Изменить размер шрифта - +
Я материалист. И не представляю, как человек может якобы видеть будущее.

– А мне его рекомендовали, этого ясновидящего.

– Естественно, добровольные жертвы передают сведения из уст в уста.

– Ох, до чего же вы унылые, большевики! Ты не находишь, Адольф, что коммуняки вроде Нойманна выглядят мрачно, как кюре в красной сутане? Только от них не пахнет потухшей свечкой, а разит ржавым серпом. Прямо скажем, один черт.

– Одиннадцать, ты должна уважать Нойманна, – сказал Адольф ласково.
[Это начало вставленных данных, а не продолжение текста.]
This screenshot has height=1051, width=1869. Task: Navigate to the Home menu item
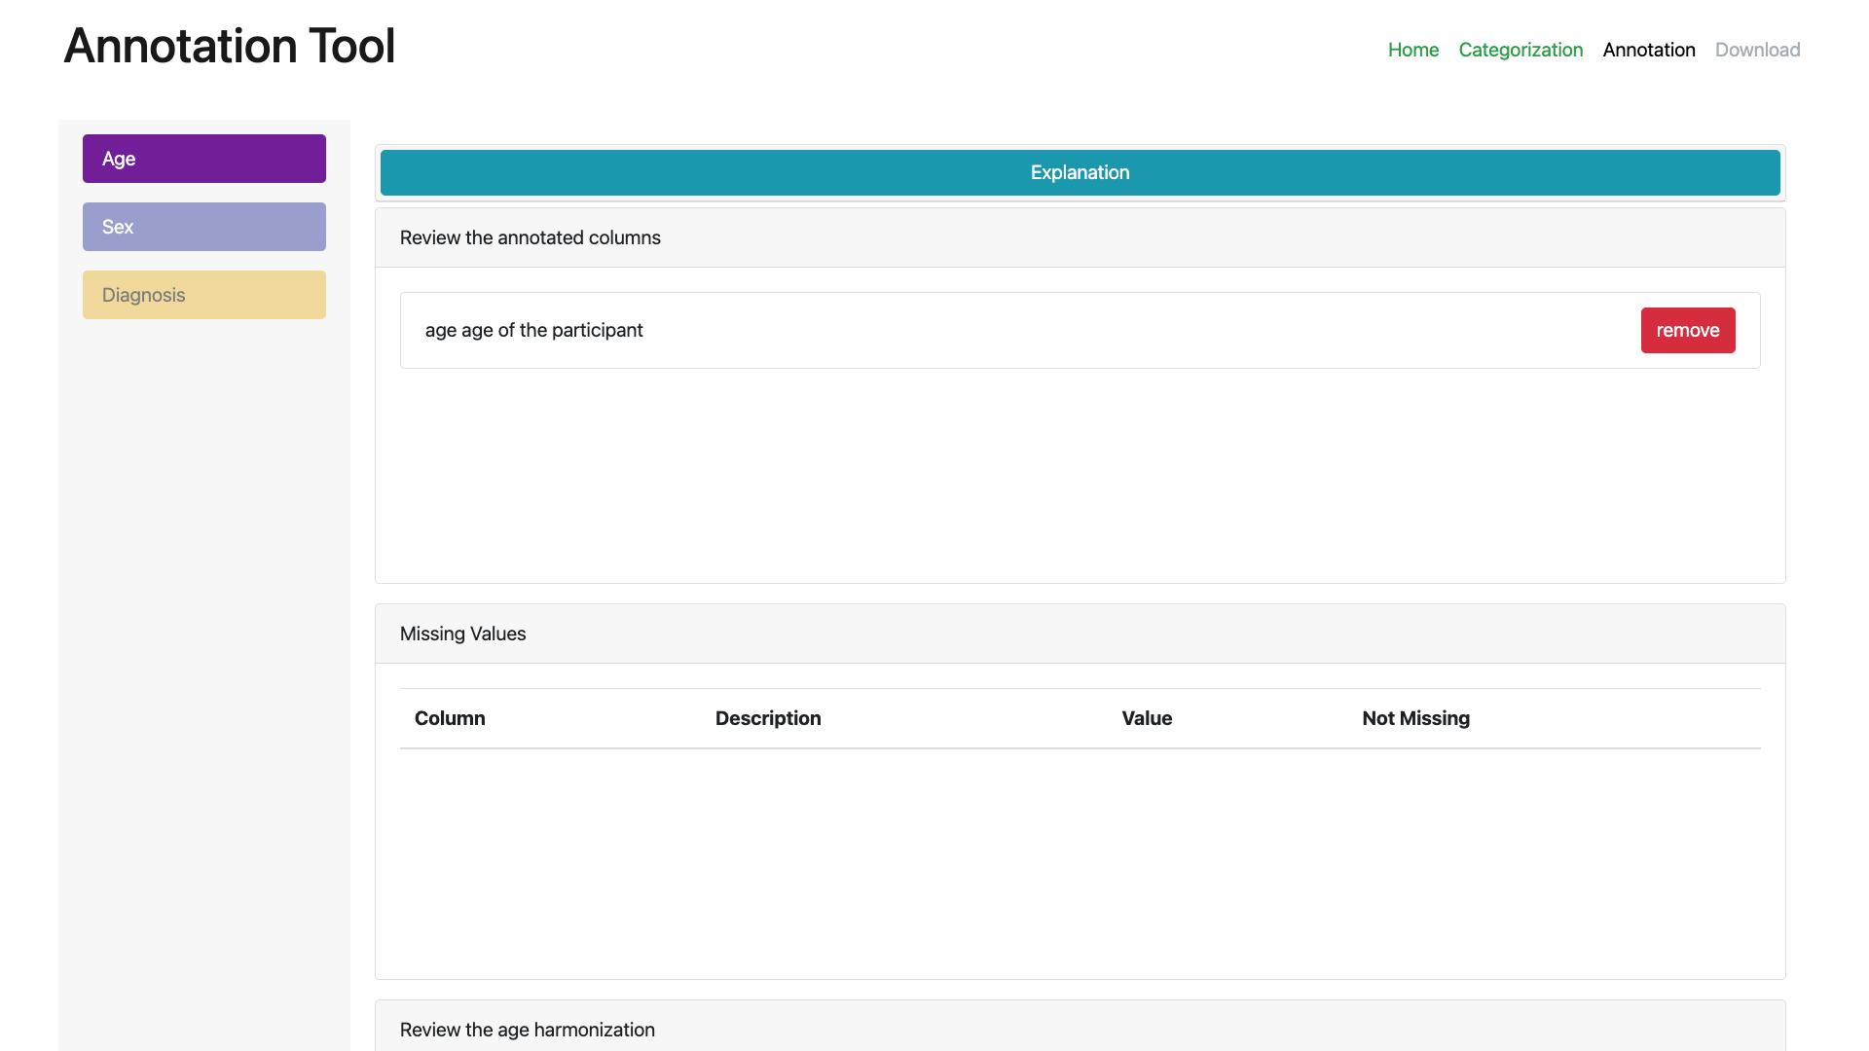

– А я его уважаю. Уважаю, потому что он красивый, хоть и унылый. Уважаю, потому что он твой друг, хотя должен тебе кучу денег. Уважаю, потому что он и мой друг, хоть мы с ним ни в чем и не согласны. Смирно, товарищ Нойманн, я само уважение, но на свиданку все-таки пойду.

Отсалютовав по-военному, она оставила мужчин на террасе кафе и отправилась во двор, где принимал ясновидящий.

Он сидел в крошечном помещении, зажатом между двумя зданиями и сараем для мусорных баков, рядом с пружинным матрасом, поставленным на четыре кирпича, и сундуком, набитым рукописями, предлагая посетителям два колченогих стула у подержанного столика, под взглядом Христа, нарисованного мелом на стене. Круглая лысая голова медиума блестела, как его хрустальный шар; он принимал клиентов только по понедельникам и называл себя поэтом, хотя никто не относился к нему всерьез.

– Добрый день, мсье Жакоб, – поздоровалась Одиннадцать-Тридцать.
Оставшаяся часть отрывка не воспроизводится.